In the wake of Collaborators, John Hodge's pure fantasy about Stalin at the National Theatre, now comes Ben Brown's somewhat more realistic depiction of Winston Churchill and a wartime episode kept secret at the time.
In the same 1940 weekend as the evacuation of Dunkirk, Churchill's War Cabinet was seriously considering suing for a peace treaty – amounting for all practical purposes to a surrender - with Hitler, using Mussolini as an intermediary.
Arguing for it, on the grounds that they were likely to get more favourable terms now than later, were former Prime Minister Neville Chamberlain and Foreign Secretary Lord Halifax. Against, on pure patriotism and the belief that Hitler would break any treaty and destroy Britain anyway, were Labour leaders Clement Attlee and Arthur Greenwood, and Churchill himself.
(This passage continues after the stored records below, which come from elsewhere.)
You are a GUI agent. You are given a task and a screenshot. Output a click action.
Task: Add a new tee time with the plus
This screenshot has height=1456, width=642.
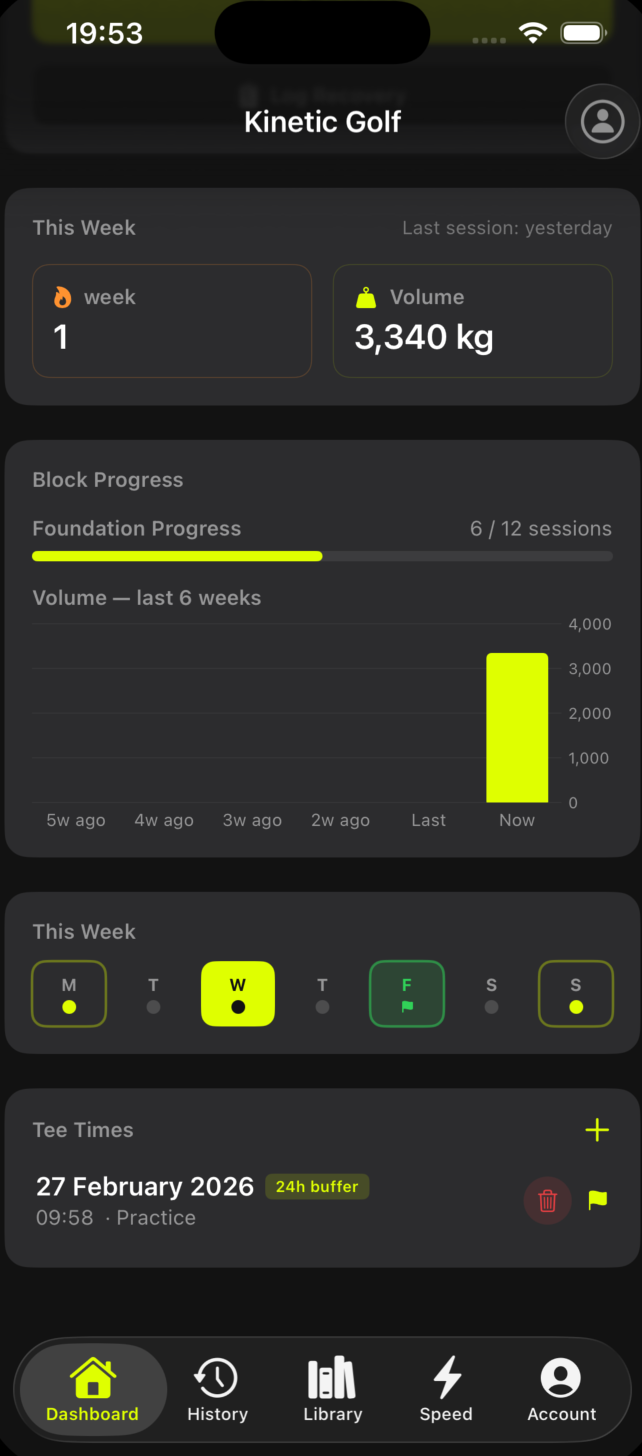click(x=597, y=1130)
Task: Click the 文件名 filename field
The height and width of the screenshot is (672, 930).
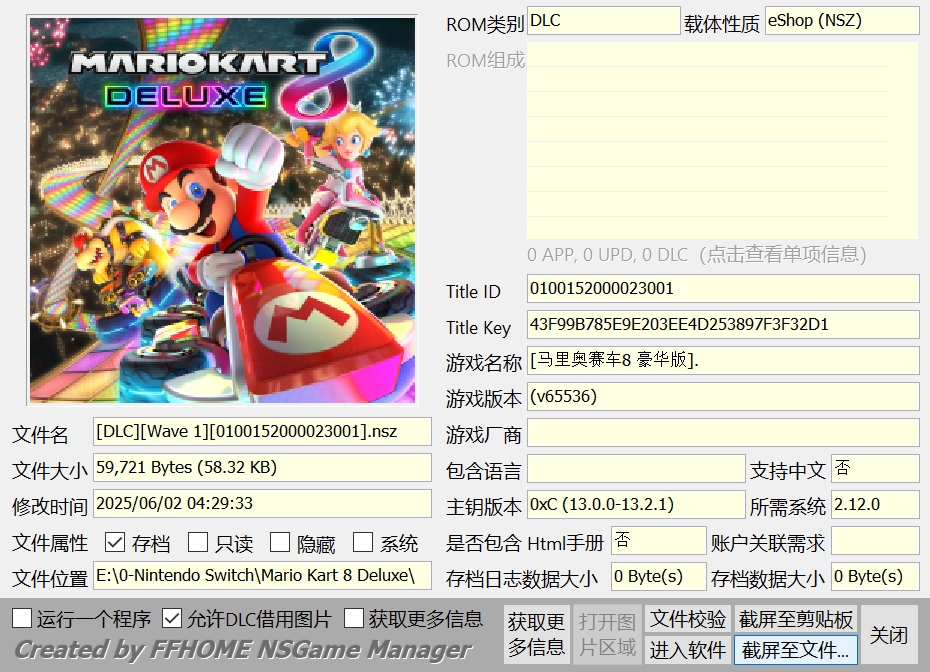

And that's about it, as far as the play goes. The five men sit around a table arguing the issue, watched by secretary Jock Colville, who serves as narrator. Physical action consists essentially of walking in and sitting down, and then later getting up and walking out. This is radio drama onstage.
But the real attraction of dramatised history, rather than history itself, lies in the guesses by playwright, director and actors about the personalities of the public figures, and how character shaped history. And the speculations by Brown, director Alan Strachan and his able cast are satisfyingly convincing.
Warren Clarke, giving the same Churchill imitation as every other portly actor of the past seventy years, does capture the man's political slyness and mercurial quality, switching styles of argument to fit his opponents. He flatters Attlee, blackmails Chamberlain with the threat to quit if not supported, and when all else fails, just bullies or drowns everyone else out with sheer quantity of words.
Jeremy Clyde makes Halifax a Roman patrician, visibly uneasy in the company of commoners and offended that anyone could have the audacity and sheer bad taste to disagree with him. Robert Demeger's Chamberlain seems lost in thought much of the time, perhaps mulling over the fact that he had been in the PM's chair less than three weeks ago, and visibly forcing his mind to the surface to speak or respond to others.
The Labour leaders are written as generic northern salt-of-the-earth folk, giving Michael Sheldon and Dicken Ashworth little to do, and James Alper's Colville is too transparently a narrative device to have much reality as a character.
All the history you will learn from Ben Brown is in that summary above, so the play's attractions must lie entirely in watching several skilled actors creating believable might-be-true characterisations.